*Exercise prompt:* Looking at the data, count the lines where the word "Given" occurs and answer with only the number.
*** Data for processing Section Begins ***
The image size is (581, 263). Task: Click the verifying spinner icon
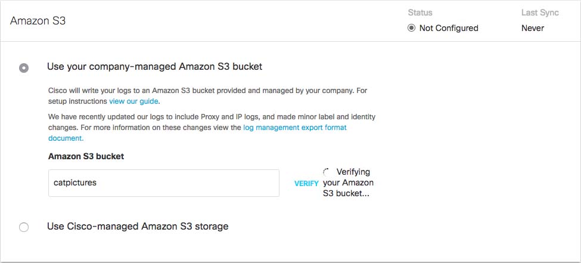326,172
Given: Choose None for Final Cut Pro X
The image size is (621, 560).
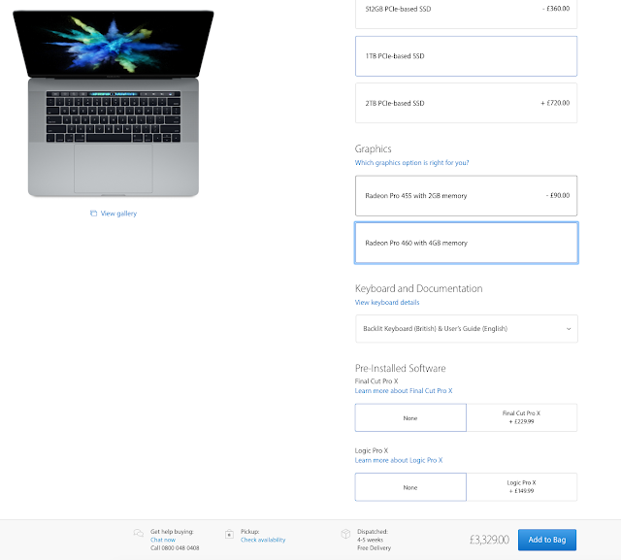Looking at the screenshot, I should pyautogui.click(x=410, y=418).
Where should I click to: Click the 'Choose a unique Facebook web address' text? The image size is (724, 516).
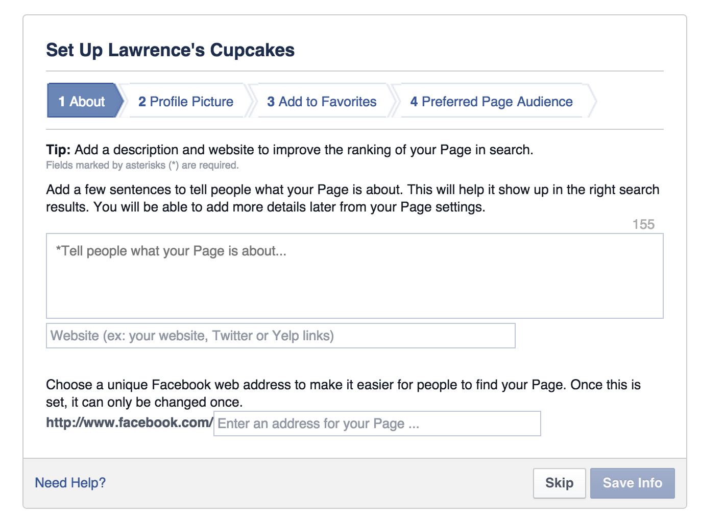click(x=343, y=393)
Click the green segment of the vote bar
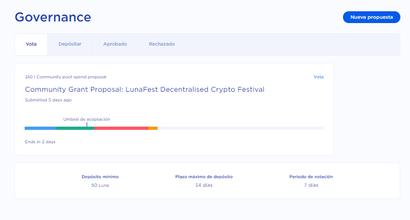The height and width of the screenshot is (220, 410). 75,128
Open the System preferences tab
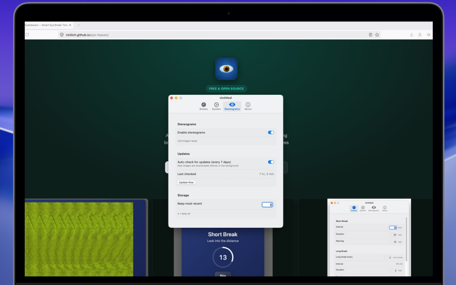The width and height of the screenshot is (456, 285). coord(216,106)
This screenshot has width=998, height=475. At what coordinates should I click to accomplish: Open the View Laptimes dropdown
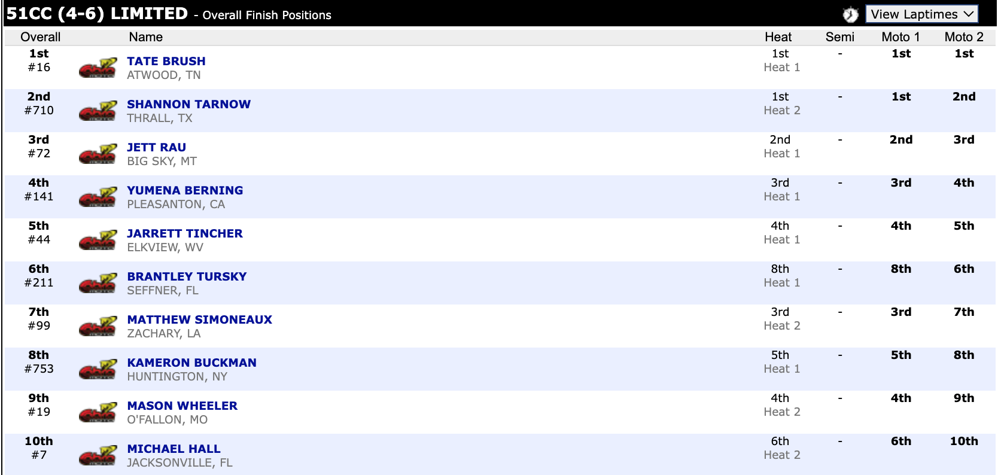(x=922, y=14)
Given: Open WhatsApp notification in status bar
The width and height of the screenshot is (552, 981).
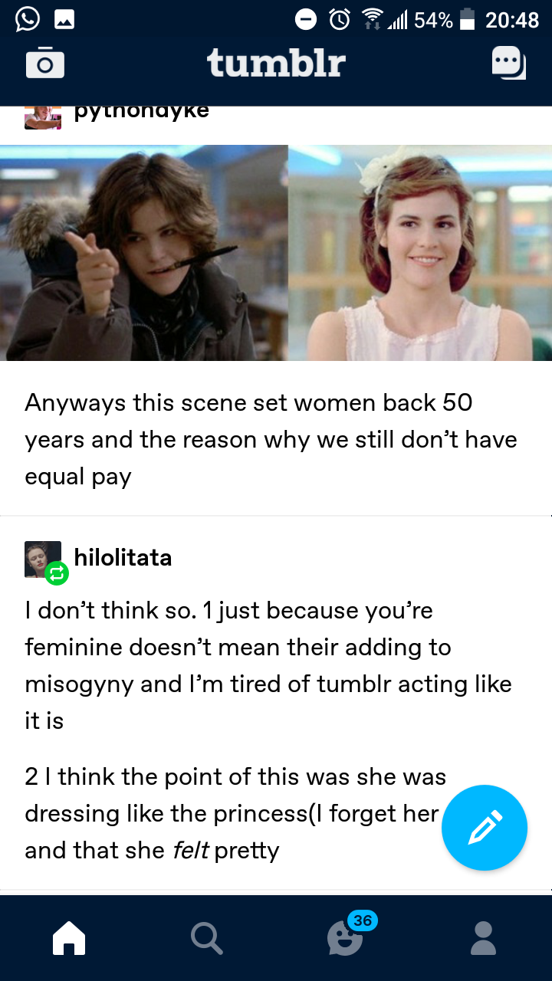Looking at the screenshot, I should click(27, 19).
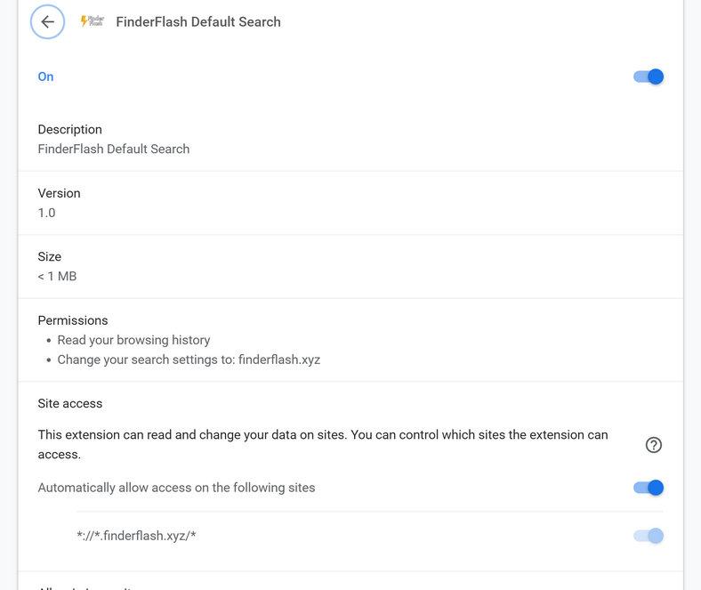The image size is (701, 590).
Task: Click the Permissions heading
Action: 73,320
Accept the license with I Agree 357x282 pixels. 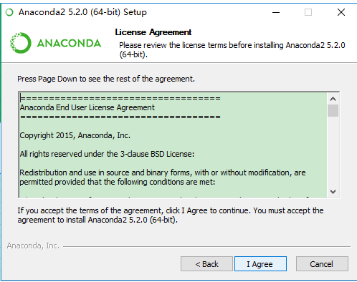click(260, 264)
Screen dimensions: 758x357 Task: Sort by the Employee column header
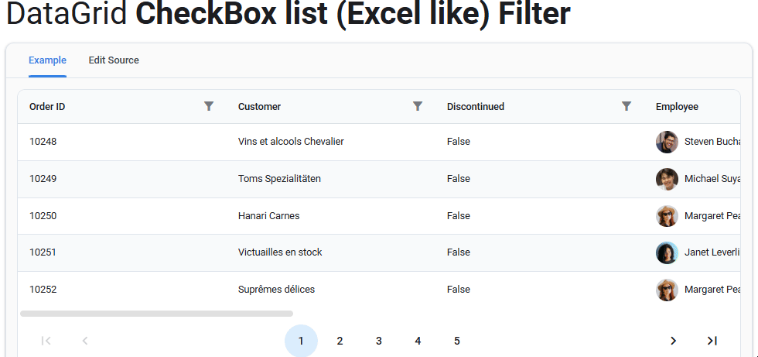[677, 106]
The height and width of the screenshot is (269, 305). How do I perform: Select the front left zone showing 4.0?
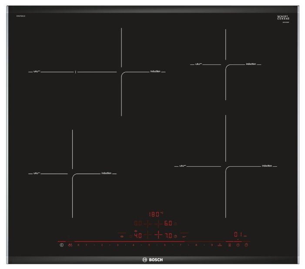[137, 235]
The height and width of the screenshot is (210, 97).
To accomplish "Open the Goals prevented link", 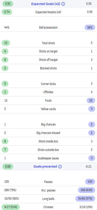I will (x=45, y=167).
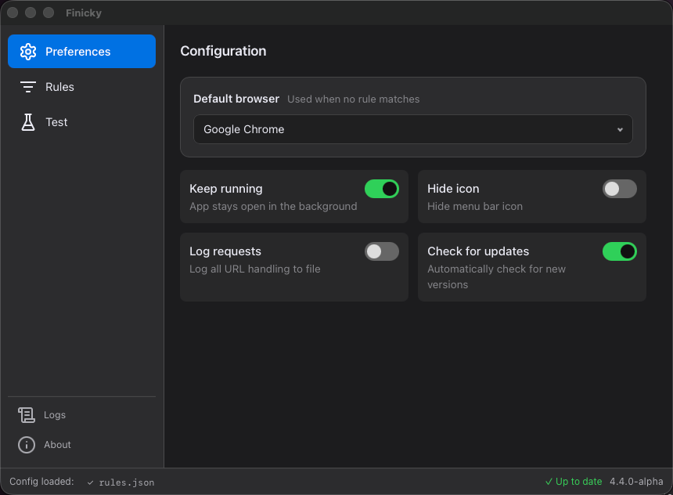The width and height of the screenshot is (673, 495).
Task: Click the 4.4.0-alpha version label
Action: (x=636, y=482)
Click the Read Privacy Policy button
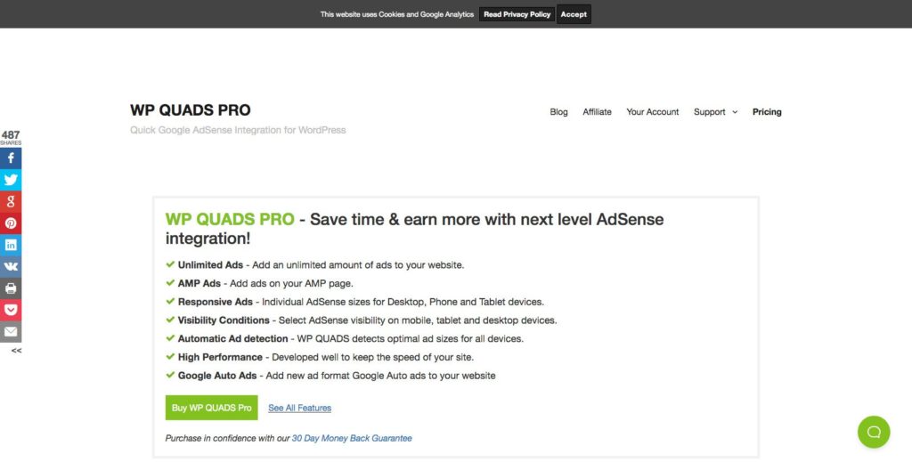This screenshot has width=912, height=470. (x=517, y=14)
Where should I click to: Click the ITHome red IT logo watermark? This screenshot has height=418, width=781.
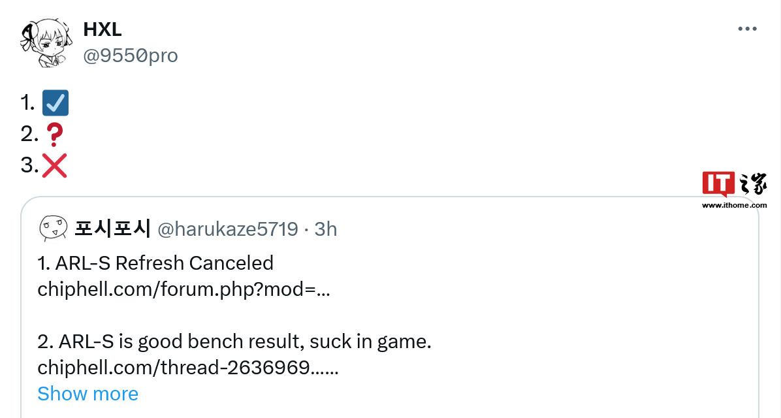(x=718, y=184)
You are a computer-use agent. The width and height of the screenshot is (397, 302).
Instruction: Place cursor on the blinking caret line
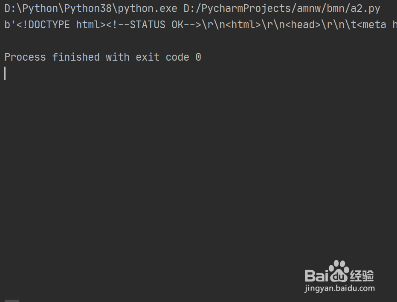pos(5,73)
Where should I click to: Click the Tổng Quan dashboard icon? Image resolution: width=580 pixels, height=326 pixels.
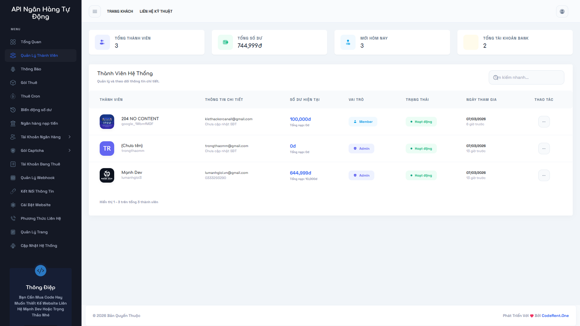pyautogui.click(x=13, y=42)
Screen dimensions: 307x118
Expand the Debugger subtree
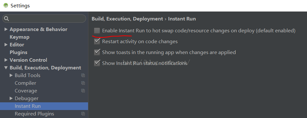pyautogui.click(x=11, y=98)
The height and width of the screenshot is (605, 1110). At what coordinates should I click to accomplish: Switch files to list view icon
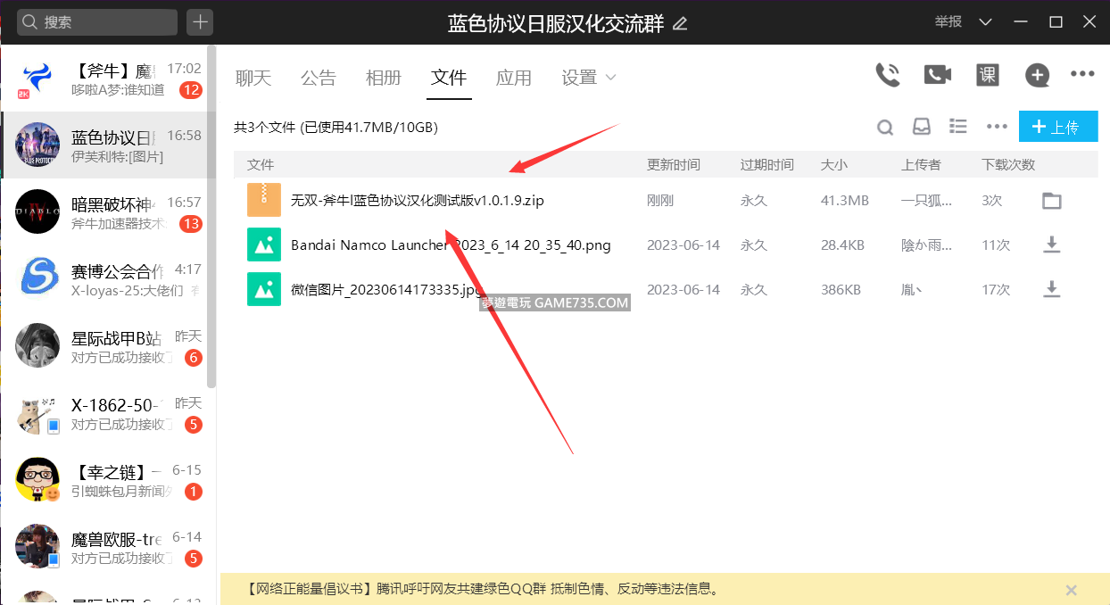(958, 127)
*** Data for processing Section Ends ***
*Result of this exercise:* 2